DATA SHOWN>
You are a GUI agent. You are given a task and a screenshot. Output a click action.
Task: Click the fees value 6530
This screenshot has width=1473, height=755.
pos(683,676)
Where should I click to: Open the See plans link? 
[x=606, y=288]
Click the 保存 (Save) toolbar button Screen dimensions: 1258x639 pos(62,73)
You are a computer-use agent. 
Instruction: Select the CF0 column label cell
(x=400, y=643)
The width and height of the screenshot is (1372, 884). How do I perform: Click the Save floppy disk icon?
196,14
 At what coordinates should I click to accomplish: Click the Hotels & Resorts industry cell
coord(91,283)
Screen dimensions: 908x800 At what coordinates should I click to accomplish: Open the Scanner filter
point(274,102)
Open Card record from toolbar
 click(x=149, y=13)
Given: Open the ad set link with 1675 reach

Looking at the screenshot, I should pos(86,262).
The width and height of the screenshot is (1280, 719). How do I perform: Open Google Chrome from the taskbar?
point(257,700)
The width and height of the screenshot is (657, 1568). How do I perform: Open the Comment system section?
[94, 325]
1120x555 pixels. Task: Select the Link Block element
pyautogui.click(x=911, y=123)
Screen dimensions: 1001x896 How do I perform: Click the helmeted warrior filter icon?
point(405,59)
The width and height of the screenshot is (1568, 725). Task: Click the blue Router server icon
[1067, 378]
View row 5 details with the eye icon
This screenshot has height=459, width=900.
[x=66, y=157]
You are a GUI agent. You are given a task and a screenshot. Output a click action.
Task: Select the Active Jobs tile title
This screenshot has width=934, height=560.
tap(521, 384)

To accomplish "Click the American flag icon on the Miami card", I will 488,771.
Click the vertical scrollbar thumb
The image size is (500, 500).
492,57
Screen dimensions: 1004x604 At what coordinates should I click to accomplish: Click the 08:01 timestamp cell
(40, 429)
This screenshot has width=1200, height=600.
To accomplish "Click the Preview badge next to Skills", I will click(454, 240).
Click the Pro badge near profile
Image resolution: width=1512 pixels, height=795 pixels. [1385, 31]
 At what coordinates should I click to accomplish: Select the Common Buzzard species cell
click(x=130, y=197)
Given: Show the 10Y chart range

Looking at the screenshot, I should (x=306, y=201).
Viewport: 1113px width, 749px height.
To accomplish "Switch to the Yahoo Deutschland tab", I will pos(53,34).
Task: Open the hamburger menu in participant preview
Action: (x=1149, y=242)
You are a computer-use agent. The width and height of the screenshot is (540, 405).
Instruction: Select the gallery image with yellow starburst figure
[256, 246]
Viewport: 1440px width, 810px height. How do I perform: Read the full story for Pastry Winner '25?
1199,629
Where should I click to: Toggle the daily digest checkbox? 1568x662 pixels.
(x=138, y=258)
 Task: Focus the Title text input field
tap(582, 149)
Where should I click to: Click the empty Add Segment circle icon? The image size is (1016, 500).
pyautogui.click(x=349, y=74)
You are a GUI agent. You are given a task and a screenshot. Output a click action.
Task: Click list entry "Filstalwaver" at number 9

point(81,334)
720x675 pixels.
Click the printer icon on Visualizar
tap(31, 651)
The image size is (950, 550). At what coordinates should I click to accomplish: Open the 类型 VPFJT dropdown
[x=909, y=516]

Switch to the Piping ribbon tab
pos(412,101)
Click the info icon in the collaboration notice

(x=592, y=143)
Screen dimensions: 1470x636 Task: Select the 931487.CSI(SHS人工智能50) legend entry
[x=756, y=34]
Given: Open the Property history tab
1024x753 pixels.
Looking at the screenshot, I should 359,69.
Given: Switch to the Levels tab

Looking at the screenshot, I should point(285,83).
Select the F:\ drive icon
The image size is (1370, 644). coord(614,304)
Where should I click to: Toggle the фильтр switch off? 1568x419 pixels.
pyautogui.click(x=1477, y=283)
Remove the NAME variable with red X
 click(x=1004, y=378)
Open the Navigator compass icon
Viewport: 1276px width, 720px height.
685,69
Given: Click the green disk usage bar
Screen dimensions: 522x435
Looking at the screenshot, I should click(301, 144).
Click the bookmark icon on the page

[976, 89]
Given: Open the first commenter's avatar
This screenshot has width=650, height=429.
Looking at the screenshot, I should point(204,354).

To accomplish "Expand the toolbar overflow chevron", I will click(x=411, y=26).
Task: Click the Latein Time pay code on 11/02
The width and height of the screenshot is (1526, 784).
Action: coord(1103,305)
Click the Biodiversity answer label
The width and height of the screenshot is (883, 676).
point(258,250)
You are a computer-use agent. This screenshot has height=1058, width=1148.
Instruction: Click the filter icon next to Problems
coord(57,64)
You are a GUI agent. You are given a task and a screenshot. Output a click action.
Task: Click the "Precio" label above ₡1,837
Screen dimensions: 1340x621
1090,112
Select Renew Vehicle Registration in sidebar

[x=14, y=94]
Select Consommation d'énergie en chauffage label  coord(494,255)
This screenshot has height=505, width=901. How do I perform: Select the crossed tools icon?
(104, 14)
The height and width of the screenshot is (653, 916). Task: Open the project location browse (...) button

ASSIGNMENT>
Identify the lines of the entries containing the string "button". Copy each such line.

EXERCISE RESPONSE>
Click the 保存 (Save) toolbar button Screen dimensions: 1258x639 pos(62,73)
The height and width of the screenshot is (653, 916). Task: Open the project location browse (...) button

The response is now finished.